Dr. Castro and Mr. Science: the dissemination of Josué de Castro's concepts in the Manguebeat movement.
Josué de Castro; Manguebeat; Regionalism; History and Music.
In the 1990s, a movement that became known as Manguebeat emerged in Recife. Its initial name, “Manguebit”, symbolized the union of the city's frequent estuary landscape to the computational language – in which a bit means the smallest unit of information. In another telematic image, such artists elected a satellite dish spiky in the mud as the insignia of a project of correlation between the local and global dimensions. Considering that the object of this movement would have been the cultural identity of the city and considering the meaning of its images in the sense of an opening to contemporaneity and globalization, it is noted that the movement contradicted the predominant perspective in the city – of a regionalist traditionalist tendency.

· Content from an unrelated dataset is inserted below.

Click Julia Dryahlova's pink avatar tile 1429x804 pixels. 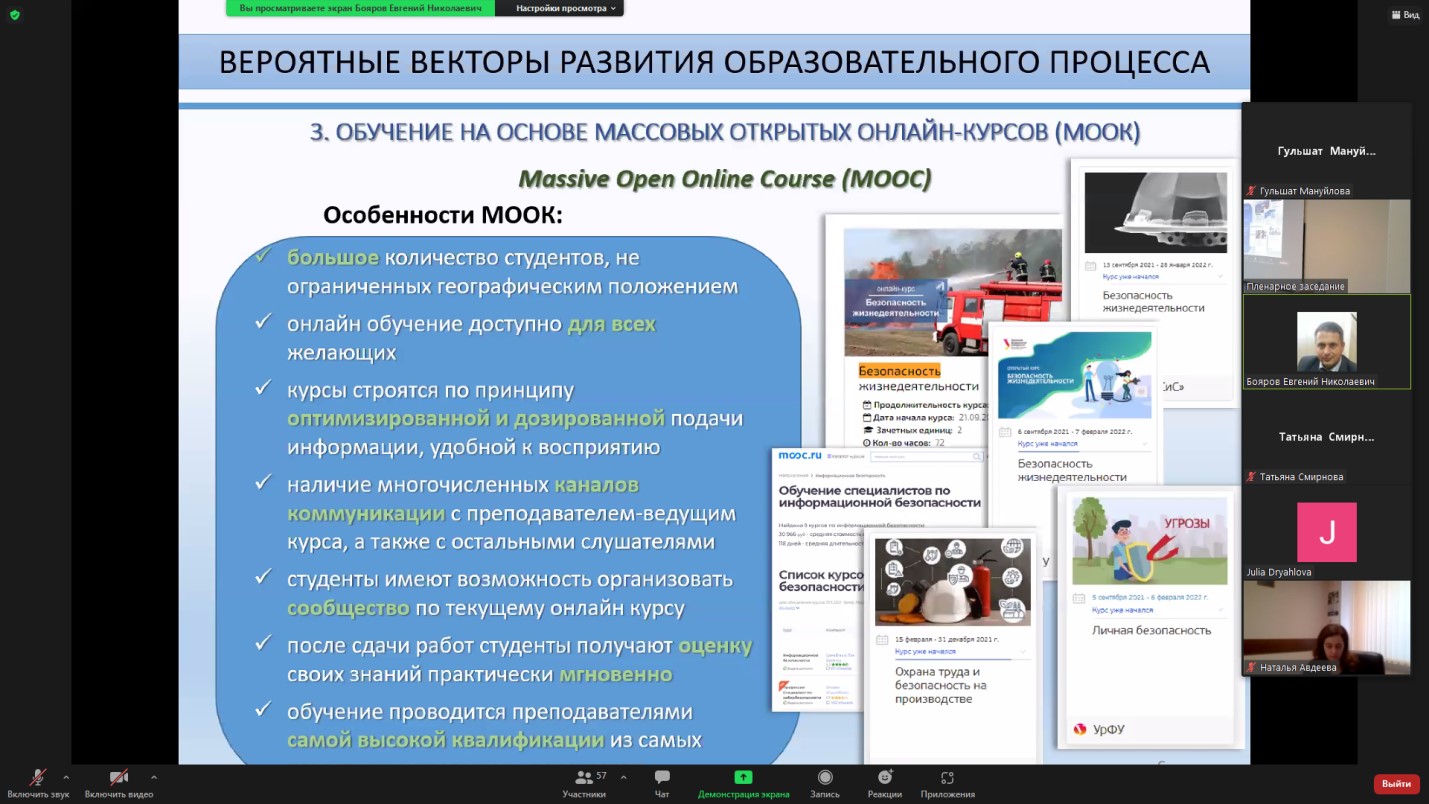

Despite its politically peripheral origin, and the traditionalism prevailing in Recife, this movement managed to be absorbed as a viable proposal for identification in the city, to the point of reaching the status of intangible heritage in the state of Pernambuco. As intellectual content, this movement drew on the scientific, political and literary ideas of Josué de Castro. In the present text, we intend to examine the role of the uses of the concepts of the Pernambuco physician and geographer in the success of the Manguebeat enterprise. In this, we will use Jacques Derrida's concept of dissemination to articulate our reasoning based on the examination of the literary and scientific writings of Josué de Castro, as well as the artistic production of the Manguebeat musicians. We take as a presupposition the hypothesis that Josué de Castro's criticism of the hunger problem made him insert himself in the debate on the Northeast region and in multilateral organizations. The products of such action, at the same time regional and transnational, would have given material to be used in Manguebeat's cultural proposal of valuing the local element through the opening to global content. This being adequate to the demands of the urban culture of its time.